Ho accettato di dirigere Il compleanno e di interpretare Goldberg perché me l'ha proposto Roberto Toni. Sono due cose così ovviamente belle che te le devono offrire, non le puoi decidere. È la prima volta che dirigo il testo di un giovane. Il Compleanno anticipa molta della drammaturgia di Pinter da grande. C'è la minaccia dal mondo esterno. C'è un grande villain. C'è il mistero nel/del quotidiano. C'è la politica: la maggioranza silenziosa e la dittatura della democrazia. I testi di Pinter, e questo non fa eccezione, sono campi minati di misteri. Il lavoro da fare è lasciarli tali senza farsene accorgere. Non ho nessun piano geniale per affrontare questo testo. Credo che cercherò di fare come fa Pinter quando scrive. Partire dalla prima scena e piano piano arrivare all'ultima. Poi ricominciare da capo. Mentre ne parlavo con la scenografa in una pizzeria, mia sorella ci ha ammonito: "Io quando vado a teatro voglio vedere una storia". Credo che cercheremo di accontentarla. La storia c'è ed è teatralmente molto forte e penso che vada preservata dal pericolo dell'interpretazione. Ci tengo ad avvisare fin d'ora che quello che piace a me - e che quindi cerco di fare - è un teatro d'attori. Non so cosa vuole dire perché per me è l'unico possibile ma ne sento parlare come se invece ci fossero alternative.

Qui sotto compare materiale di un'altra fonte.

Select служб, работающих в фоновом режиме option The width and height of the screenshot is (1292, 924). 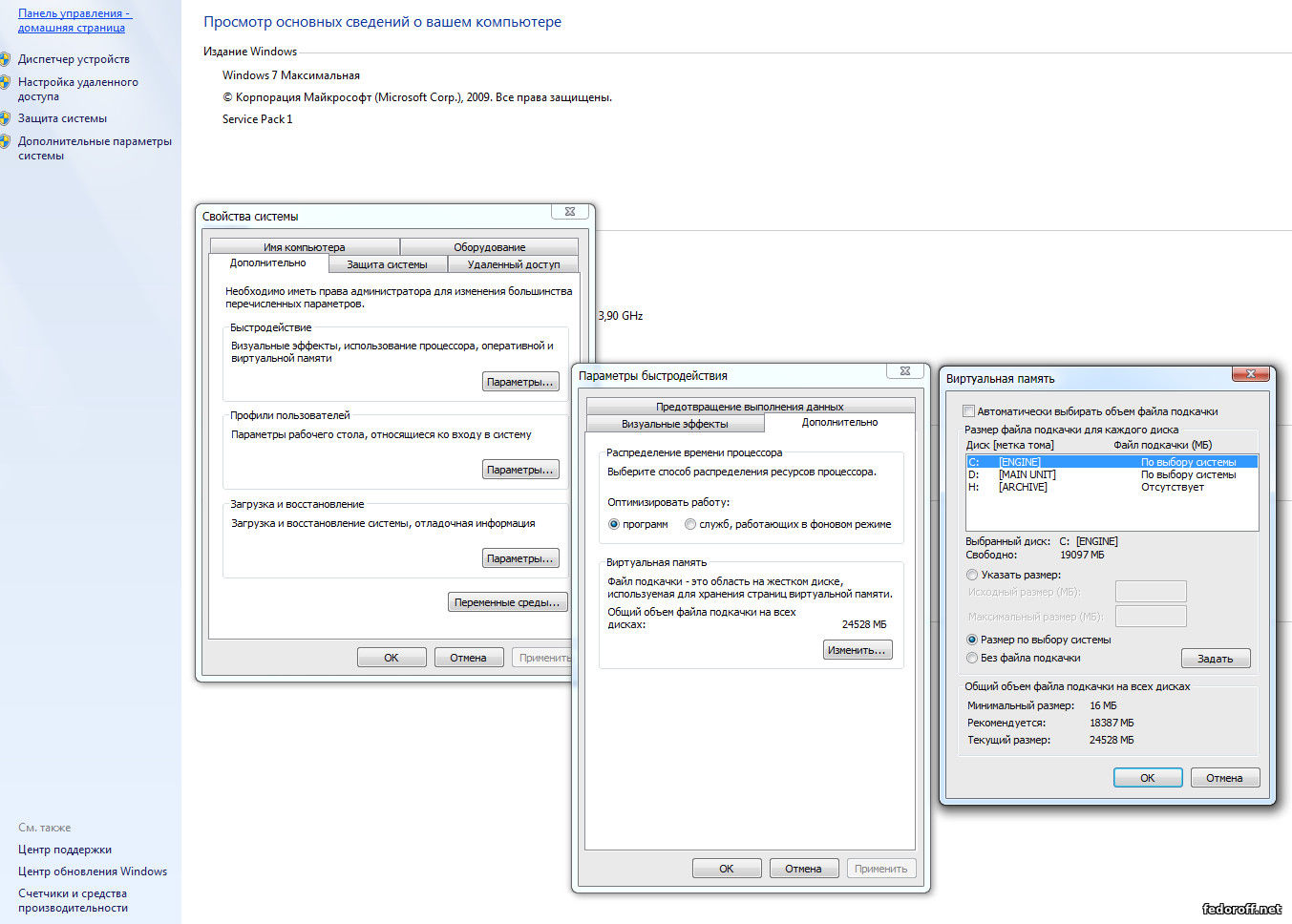tap(690, 524)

Ecco, purtroppo, quelle alternative non mi interessano perciò è inutile che le si venga a cercare nello spettacolo che faremo.
Le scelte registiche saranno tante, vanno fatte, va da sé, le idee registiche sono pericolose ma a volte possono servire. Qui di idee per il momento ce n'è una: l'attore che interpreta il perseguitato Stanley è un pochino più grande del suo persecutore Goldberg. C'è un ribaltamento generazionale rispetto al testo scritto da un giovane di cinquant'anni fa. Ma non è responsabilità di questa pagina spiegare il perché. (Fausto Paravidino)
La guerra dei Roses
mercoledì 26 e giovedì 27 marzo 2008
Teatro per l'Europa
La guerra dei Roses
di Warren Adler
con GIANCARLO ZANETTI e LAURA LATTUADA
e con LUIS MOLTENI, SIMONA CELI, VALERIO MORETTI
scene di Nicola Rubertelli
costumi di Teresa Acone
musiche originali di Stefano Fresi
regia di Ugo Chiti
Commedia nera, acida e cattiva al punto giusto La guerra dei Roses - portata sul grande schermo da Michael Douglas e Katleen Turner - smonta con perfidia tutti i luoghi comuni sul matrimonio. Un meccanismo drammaturgico perfetto trascina la lunga e romantica storia di Barbara e Jonathan in un crescendo che culmina nella folle frantumazione della loro perfetta vita di coppia. Barbara è stanca della vita di "angelo del focolare" impegnata solo a organizzare ricevimenti e ad aspettare il ritorno a casa di Jonathan, avvocato di successo troppo preso dal lavoro per accorgersi delle aspirazioni della moglie. L'infarto che ferma Jonathan fa capire a Barbara che in fondo la vita da divorziata non sarebbe poi male: nonostante l'opposizione del marito avvia le pratiche di divorzio. Fra i coniugi, costretti a vivere separati nella stessa casa, inizia così una guerra accanita. L'amore diventa odio, il senso del possesso sfida, l'orgoglio strategia di attacco. Spariti del tutto il pudore di sentimenti e il rimorso, sul campo di questa guerra familiare, non rimarranno alla fine che perdenti.